As a support of my C# studies I started a "real-life" private project in C# (budget-planning tool). My plan is to apply the "lessons learned" in that project to get a real feeling for it as soon I am ready with the specific lesson. Also sometimes the "lessons learned" may seem to be violently pressed into my solution, its all about the academic value.
For supporting the refactoring which will occure by the constant change of the code I installed NUnit again. After completing the NUnit Quickstart on Nunit.org I studied the article Test-Driven Development in Dotnet by Peter Provost which gives a little deeper insight in NUnit.

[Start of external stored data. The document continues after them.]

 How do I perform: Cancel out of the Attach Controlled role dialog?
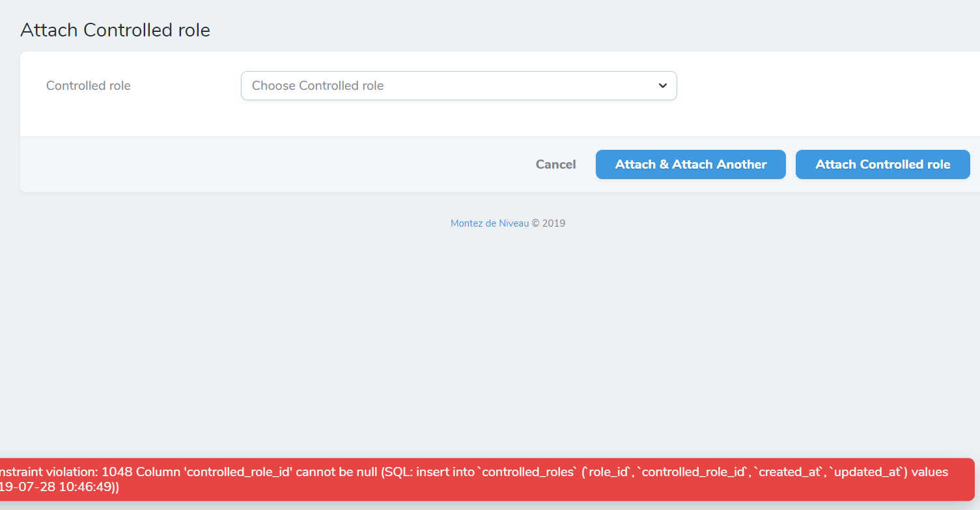(x=555, y=164)
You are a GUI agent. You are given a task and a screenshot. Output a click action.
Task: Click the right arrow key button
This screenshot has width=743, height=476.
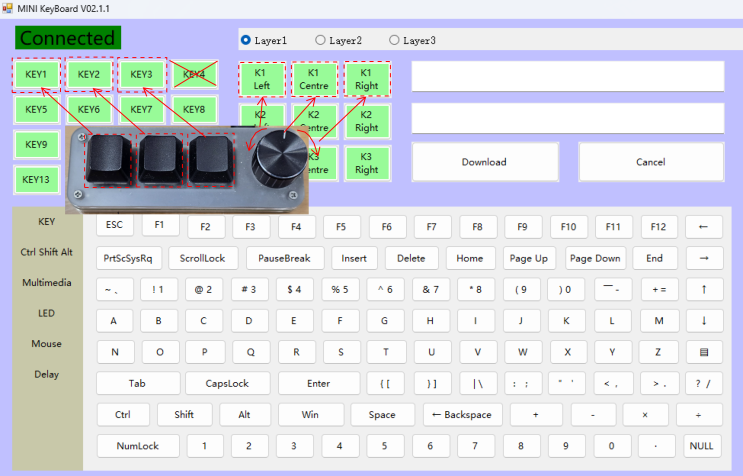coord(704,258)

In the second half of the article a method for testing user interfaces in a Model-View/Controller environment is introduced by also introducing Mock Objects. That example really hit me. So I quickly downloaded http://sourceforge.net/projects/dotnetmock/ and tried the example. It's great how the mock-objects simulates the view in that example, and by just passing a View-Interface to the model you can exchange the mock-view with a real winform or webform.
The example is based on an idea of the article The Humble Dialog Box and reading Martin Fowler's Mocks Aren't Stubs article will complete the introduction to mock objects and testing.
A really important topic for software-developing, imho. Also i recognized how my code quality improved by using the TDD approach (keyword "Tell Don't Ask" Principle!).